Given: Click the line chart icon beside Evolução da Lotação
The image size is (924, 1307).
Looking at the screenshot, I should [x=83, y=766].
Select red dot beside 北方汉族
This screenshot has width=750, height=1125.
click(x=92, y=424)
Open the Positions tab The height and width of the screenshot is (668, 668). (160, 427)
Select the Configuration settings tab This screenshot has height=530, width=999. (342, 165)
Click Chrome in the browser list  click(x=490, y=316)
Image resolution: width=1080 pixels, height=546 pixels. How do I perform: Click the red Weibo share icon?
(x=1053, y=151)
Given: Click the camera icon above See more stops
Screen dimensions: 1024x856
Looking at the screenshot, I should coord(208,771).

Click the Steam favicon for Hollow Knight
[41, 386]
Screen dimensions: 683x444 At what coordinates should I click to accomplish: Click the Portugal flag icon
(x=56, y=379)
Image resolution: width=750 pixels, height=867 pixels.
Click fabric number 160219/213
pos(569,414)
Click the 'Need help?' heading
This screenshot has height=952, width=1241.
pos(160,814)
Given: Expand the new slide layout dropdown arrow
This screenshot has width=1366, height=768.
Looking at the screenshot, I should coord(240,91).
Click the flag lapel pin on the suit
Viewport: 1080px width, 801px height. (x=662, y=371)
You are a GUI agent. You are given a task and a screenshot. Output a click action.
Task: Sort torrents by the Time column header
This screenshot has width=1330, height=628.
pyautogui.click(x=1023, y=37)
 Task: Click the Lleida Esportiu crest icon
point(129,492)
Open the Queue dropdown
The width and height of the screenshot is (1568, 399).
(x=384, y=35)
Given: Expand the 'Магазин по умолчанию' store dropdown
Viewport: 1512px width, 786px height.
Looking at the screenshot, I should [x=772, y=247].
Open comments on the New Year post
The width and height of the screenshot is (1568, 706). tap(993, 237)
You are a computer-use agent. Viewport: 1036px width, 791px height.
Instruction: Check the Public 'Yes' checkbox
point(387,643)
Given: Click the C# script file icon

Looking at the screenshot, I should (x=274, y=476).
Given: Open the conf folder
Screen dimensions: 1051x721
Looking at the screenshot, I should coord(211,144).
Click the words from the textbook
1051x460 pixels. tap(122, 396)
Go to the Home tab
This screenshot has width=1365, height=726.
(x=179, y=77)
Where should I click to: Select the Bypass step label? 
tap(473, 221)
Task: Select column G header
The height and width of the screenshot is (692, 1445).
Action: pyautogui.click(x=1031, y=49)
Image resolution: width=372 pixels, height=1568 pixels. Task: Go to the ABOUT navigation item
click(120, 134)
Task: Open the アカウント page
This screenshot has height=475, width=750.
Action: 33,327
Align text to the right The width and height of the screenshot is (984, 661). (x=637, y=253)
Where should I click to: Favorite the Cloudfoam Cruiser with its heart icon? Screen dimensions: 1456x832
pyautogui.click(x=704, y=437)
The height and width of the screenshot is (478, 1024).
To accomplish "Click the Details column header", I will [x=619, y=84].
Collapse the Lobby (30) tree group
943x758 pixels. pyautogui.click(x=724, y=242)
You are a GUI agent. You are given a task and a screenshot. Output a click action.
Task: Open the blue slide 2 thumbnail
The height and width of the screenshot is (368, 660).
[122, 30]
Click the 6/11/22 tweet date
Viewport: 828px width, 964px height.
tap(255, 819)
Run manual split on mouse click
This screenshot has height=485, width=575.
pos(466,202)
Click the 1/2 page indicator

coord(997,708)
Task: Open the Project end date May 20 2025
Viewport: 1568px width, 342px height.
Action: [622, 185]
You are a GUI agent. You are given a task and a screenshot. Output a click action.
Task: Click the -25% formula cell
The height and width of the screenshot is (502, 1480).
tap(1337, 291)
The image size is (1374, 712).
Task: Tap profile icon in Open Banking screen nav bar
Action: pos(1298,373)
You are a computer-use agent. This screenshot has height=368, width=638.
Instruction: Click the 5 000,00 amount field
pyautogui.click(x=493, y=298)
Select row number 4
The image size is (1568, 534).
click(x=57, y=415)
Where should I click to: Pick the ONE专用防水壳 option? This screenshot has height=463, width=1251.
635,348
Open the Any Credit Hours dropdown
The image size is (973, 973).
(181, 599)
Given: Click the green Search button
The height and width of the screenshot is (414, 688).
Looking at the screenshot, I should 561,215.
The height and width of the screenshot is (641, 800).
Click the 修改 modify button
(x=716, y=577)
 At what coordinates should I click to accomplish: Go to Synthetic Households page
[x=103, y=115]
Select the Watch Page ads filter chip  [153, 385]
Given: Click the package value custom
———
With the line containing "The height and width of the screenshot is (641, 800)." as the first and the final line of the records as the last, copy that span exactly and nothing more.

Response to this task ::
The height and width of the screenshot is (641, 800).
Click the 修改 modify button
(x=716, y=577)
 At what coordinates should I click to accomplish: Go to Synthetic Households page
[x=103, y=115]
Select the Watch Page ads filter chip  [153, 385]
Given: Click the package value custom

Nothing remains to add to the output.